• Request: Copy out the words of all the records below, keeping each line as it is, and leave the pictures out.

• Data listing:
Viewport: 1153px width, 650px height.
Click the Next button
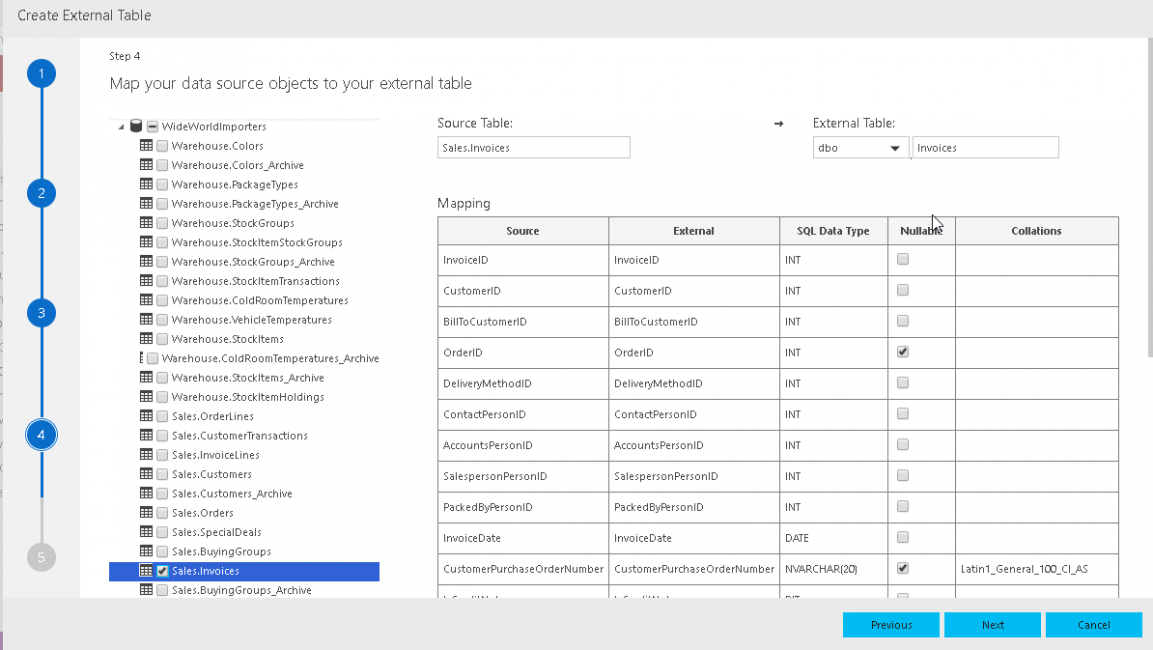click(992, 625)
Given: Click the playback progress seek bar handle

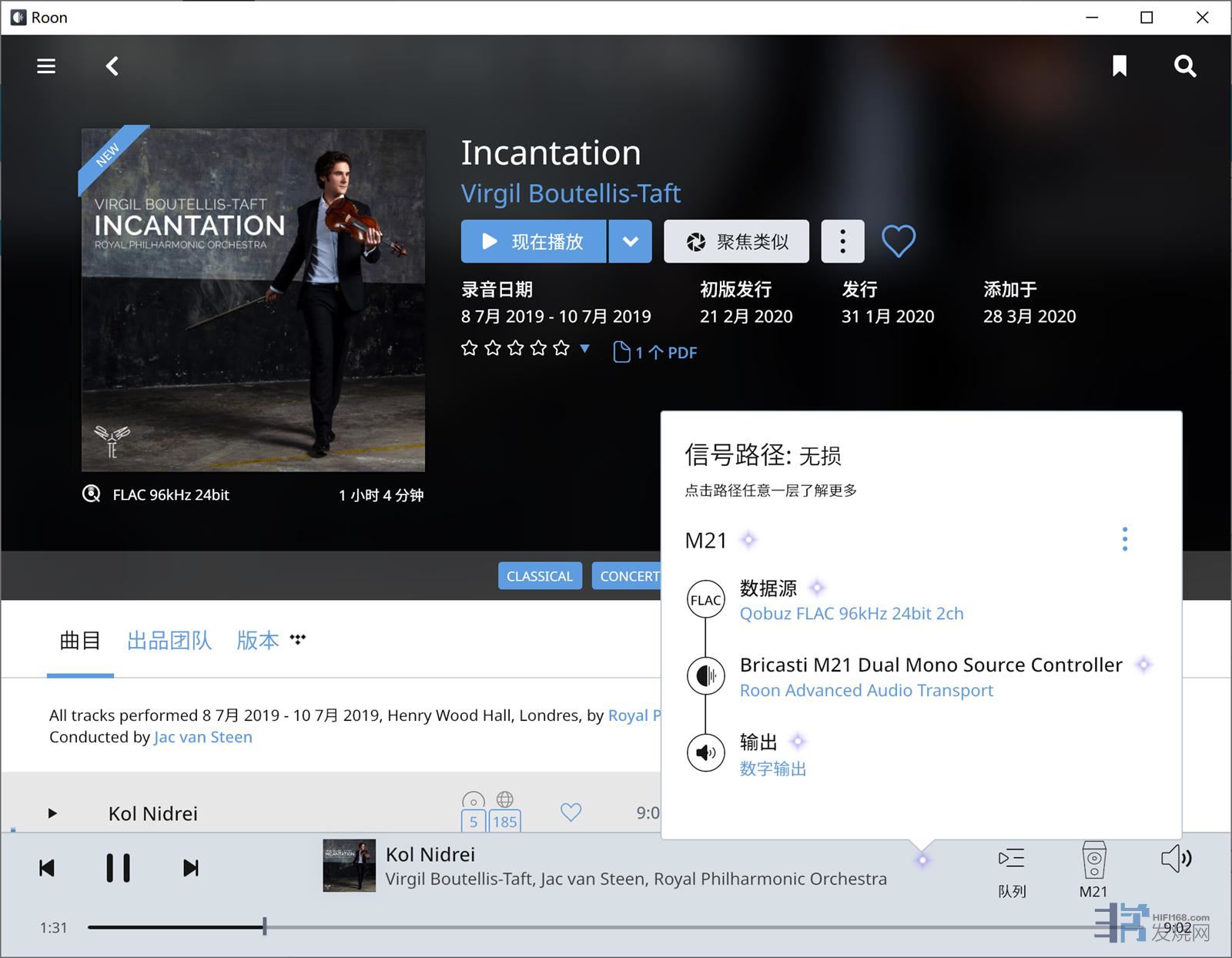Looking at the screenshot, I should pos(264,926).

• The reply:
Viewport: 1153px width, 650px height.
Click the Next button
click(992, 625)
Given: Click the playback progress seek bar handle

Looking at the screenshot, I should pos(264,926).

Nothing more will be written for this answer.